Records of locating words and items
begin

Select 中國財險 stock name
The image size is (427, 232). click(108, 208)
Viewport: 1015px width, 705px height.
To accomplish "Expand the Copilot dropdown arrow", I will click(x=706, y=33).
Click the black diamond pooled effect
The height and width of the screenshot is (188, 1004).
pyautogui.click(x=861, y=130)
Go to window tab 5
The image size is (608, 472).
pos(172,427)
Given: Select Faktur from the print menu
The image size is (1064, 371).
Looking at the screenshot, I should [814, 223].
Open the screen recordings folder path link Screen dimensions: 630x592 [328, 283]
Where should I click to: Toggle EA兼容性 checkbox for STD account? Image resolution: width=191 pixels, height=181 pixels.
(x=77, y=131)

end
begin

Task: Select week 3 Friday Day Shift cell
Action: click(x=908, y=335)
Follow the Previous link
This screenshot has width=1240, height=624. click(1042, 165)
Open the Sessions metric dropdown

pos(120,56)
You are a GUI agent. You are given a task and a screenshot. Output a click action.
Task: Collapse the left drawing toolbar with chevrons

end
begin

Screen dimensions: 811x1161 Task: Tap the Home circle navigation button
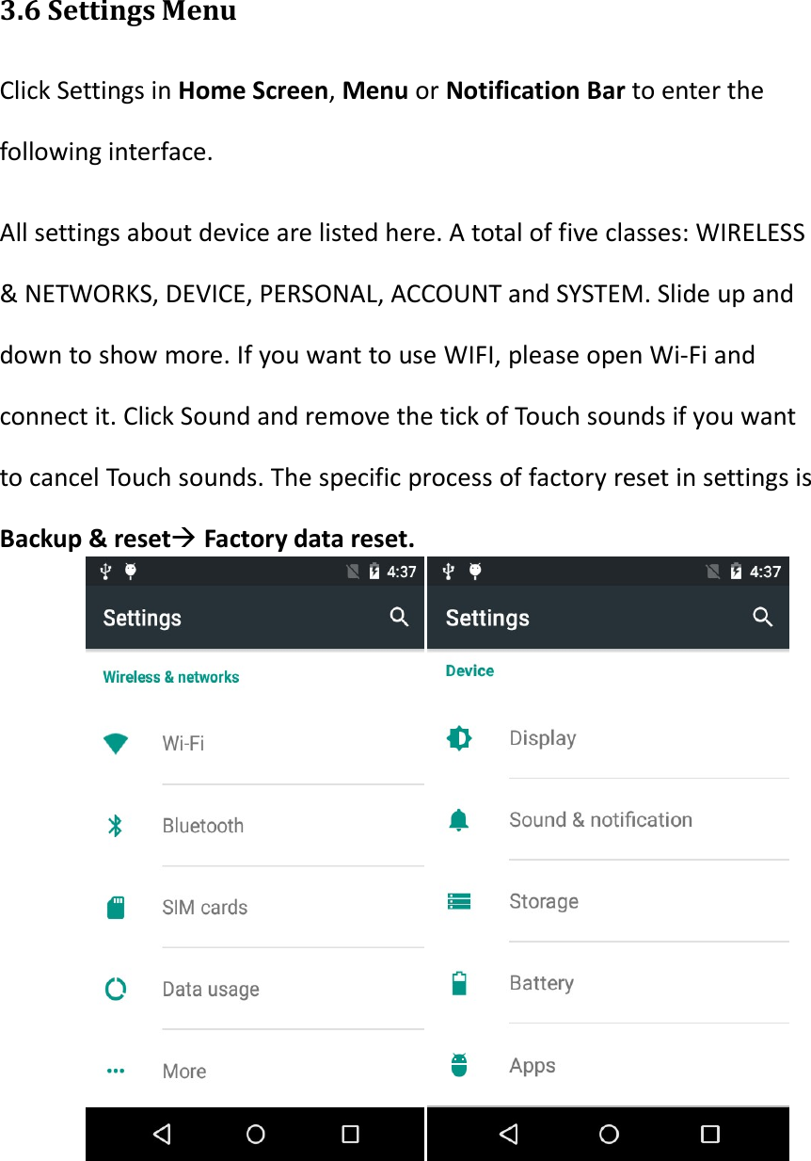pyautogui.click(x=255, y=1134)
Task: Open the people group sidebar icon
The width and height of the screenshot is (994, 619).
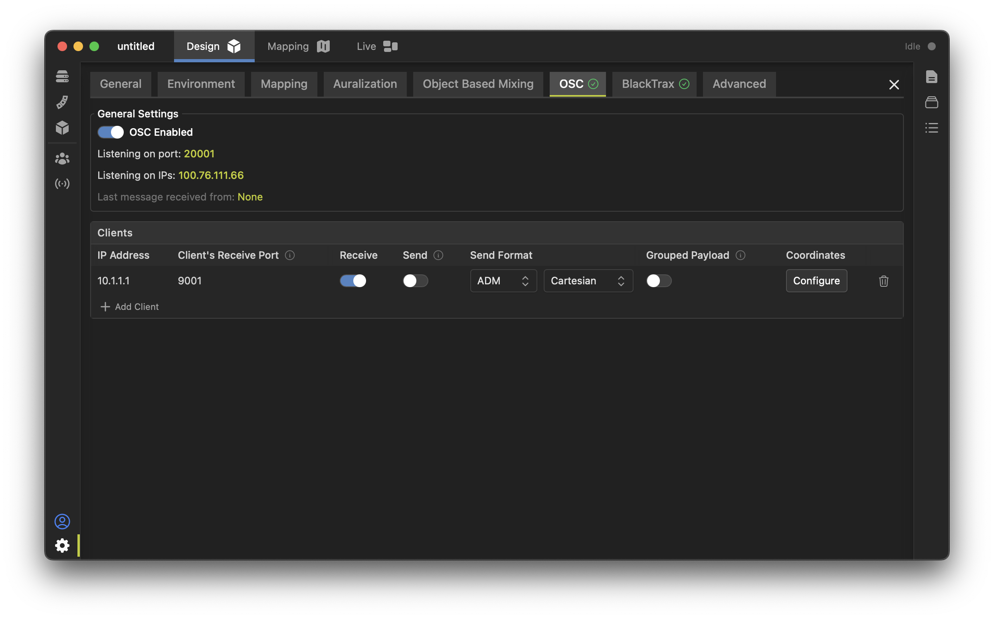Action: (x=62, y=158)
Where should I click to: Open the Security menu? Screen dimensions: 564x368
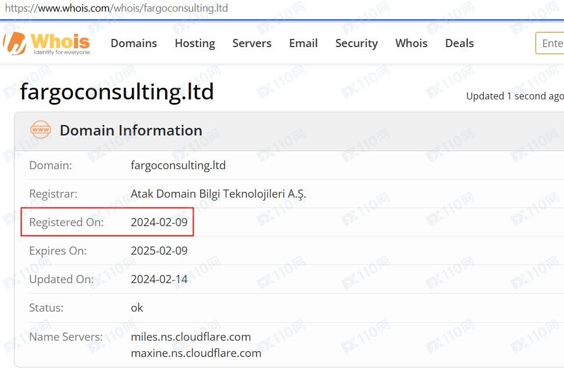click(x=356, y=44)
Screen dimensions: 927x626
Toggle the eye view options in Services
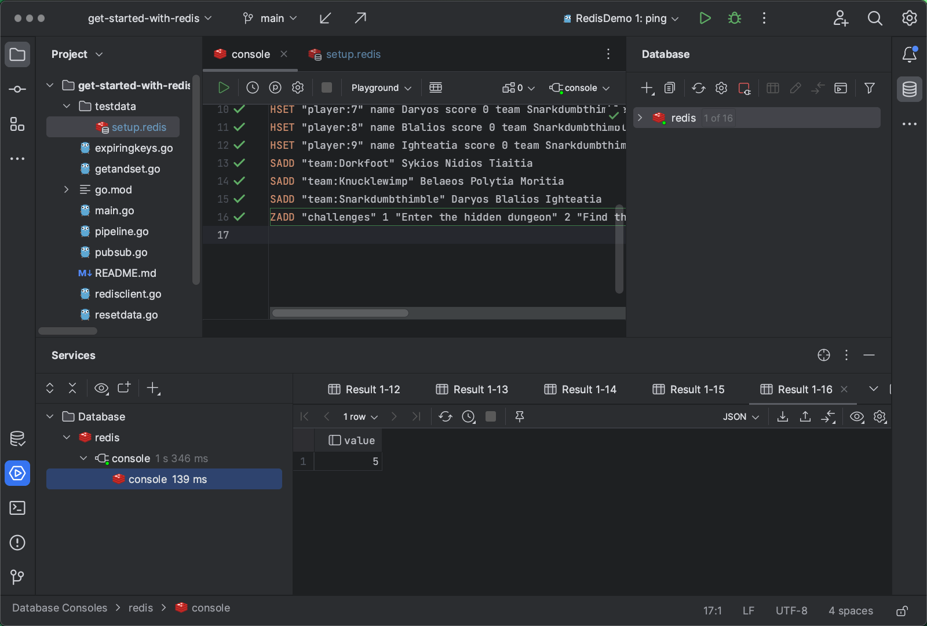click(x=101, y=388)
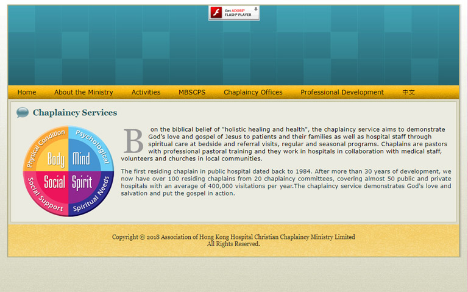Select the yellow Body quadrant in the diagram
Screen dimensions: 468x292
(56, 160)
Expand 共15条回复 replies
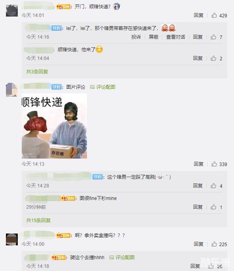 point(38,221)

end

Set problem: Recast the lines of the records starting at the line containing "Click the black diamond pooled effect" and ending at the line containing "pos(172,427)" as a numbered list, with blank lines left out.

Written answer:
1. Click the black diamond pooled effect
2. The height and width of the screenshot is (188, 1004).
3. pyautogui.click(x=861, y=130)
4. Go to window tab 5
5. The image size is (608, 472).
6. pos(172,427)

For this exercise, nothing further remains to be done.